*PROBLEM STATEMENT*: Take the entries that follow and write them out again, word for word.

[Pixel coordinate grounding data]
────────
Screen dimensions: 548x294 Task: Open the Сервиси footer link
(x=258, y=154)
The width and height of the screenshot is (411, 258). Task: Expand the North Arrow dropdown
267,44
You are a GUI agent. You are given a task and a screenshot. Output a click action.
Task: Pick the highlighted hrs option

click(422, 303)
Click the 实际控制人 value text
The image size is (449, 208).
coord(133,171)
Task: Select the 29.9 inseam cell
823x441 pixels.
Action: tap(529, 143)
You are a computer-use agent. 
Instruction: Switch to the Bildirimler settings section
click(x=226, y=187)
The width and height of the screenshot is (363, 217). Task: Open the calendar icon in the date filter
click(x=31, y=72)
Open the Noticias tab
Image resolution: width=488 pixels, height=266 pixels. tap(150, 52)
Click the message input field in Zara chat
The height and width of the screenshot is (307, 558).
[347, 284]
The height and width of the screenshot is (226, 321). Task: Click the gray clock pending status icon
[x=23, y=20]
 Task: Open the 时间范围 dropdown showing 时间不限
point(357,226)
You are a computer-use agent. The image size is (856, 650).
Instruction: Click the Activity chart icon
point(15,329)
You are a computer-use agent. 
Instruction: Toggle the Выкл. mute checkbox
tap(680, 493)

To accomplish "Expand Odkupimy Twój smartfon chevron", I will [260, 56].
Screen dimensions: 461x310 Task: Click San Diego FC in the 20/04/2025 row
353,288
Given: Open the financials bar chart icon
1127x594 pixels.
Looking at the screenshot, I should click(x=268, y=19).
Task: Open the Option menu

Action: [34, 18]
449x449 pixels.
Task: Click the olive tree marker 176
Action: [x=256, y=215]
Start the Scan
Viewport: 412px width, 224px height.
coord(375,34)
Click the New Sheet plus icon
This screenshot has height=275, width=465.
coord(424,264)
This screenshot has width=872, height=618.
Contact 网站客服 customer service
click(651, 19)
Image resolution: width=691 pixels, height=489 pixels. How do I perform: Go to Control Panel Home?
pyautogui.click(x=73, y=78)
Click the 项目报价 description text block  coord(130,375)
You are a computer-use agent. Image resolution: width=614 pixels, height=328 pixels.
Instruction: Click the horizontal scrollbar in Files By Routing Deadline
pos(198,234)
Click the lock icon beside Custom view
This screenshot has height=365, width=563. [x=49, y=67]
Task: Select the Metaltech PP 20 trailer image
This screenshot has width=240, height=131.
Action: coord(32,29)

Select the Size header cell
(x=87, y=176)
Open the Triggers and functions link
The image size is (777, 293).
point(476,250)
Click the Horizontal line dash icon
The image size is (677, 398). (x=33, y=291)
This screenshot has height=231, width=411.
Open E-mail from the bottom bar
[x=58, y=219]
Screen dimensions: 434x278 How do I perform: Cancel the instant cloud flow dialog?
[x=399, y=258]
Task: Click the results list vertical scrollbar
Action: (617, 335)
────────
*TASK RESPONSE*:
Screen dimensions: 548x294 Task: Open the Сервиси footer link
(x=258, y=154)
The width and height of the screenshot is (411, 258). Task: Expand the North Arrow dropdown
267,44
You are a GUI agent. You are given a task and a screenshot. Output a click action.
Task: Pick the highlighted hrs option

click(422, 303)
Click the 实际控制人 value text
The image size is (449, 208).
coord(133,171)
Task: Select the 29.9 inseam cell
823x441 pixels.
Action: tap(529, 143)
You are a computer-use agent. 
Instruction: Switch to the Bildirimler settings section
click(x=226, y=187)
The width and height of the screenshot is (363, 217). Task: Open the calendar icon in the date filter
click(x=31, y=72)
Open the Noticias tab
Image resolution: width=488 pixels, height=266 pixels. tap(150, 52)
Click the message input field in Zara chat
The height and width of the screenshot is (307, 558).
[347, 284]
The height and width of the screenshot is (226, 321). Task: Click the gray clock pending status icon
[x=23, y=20]
 Task: Open the 时间范围 dropdown showing 时间不限
point(357,226)
You are a computer-use agent. The image size is (856, 650).
Instruction: Click the Activity chart icon
point(15,329)
You are a computer-use agent. 
Instruction: Toggle the Выкл. mute checkbox
tap(680, 493)

To accomplish "Expand Odkupimy Twój smartfon chevron", I will [260, 56].
Screen dimensions: 461x310 Task: Click San Diego FC in the 20/04/2025 row
353,288
Given: Open the financials bar chart icon
1127x594 pixels.
Looking at the screenshot, I should click(x=268, y=19).
Task: Open the Option menu

Action: [34, 18]
449x449 pixels.
Task: Click the olive tree marker 176
Action: [x=256, y=215]
Start the Scan
Viewport: 412px width, 224px height.
coord(375,34)
Click the New Sheet plus icon
This screenshot has height=275, width=465.
coord(424,264)
This screenshot has width=872, height=618.
Contact 网站客服 customer service
click(651, 19)
Image resolution: width=691 pixels, height=489 pixels. How do I perform: Go to Control Panel Home?
pyautogui.click(x=73, y=78)
Click the 项目报价 description text block  coord(130,375)
You are a computer-use agent. Image resolution: width=614 pixels, height=328 pixels.
Instruction: Click the horizontal scrollbar in Files By Routing Deadline
pos(198,234)
Click the lock icon beside Custom view
This screenshot has height=365, width=563. [x=49, y=67]
Task: Select the Metaltech PP 20 trailer image
This screenshot has width=240, height=131.
Action: coord(32,29)

Select the Size header cell
(x=87, y=176)
Open the Triggers and functions link
The image size is (777, 293).
point(476,250)
Click the Horizontal line dash icon
The image size is (677, 398). (x=33, y=291)
This screenshot has height=231, width=411.
Open E-mail from the bottom bar
[x=58, y=219]
Screen dimensions: 434x278 How do I perform: Cancel the instant cloud flow dialog?
[x=399, y=258]
Task: Click the results list vertical scrollbar
Action: (617, 335)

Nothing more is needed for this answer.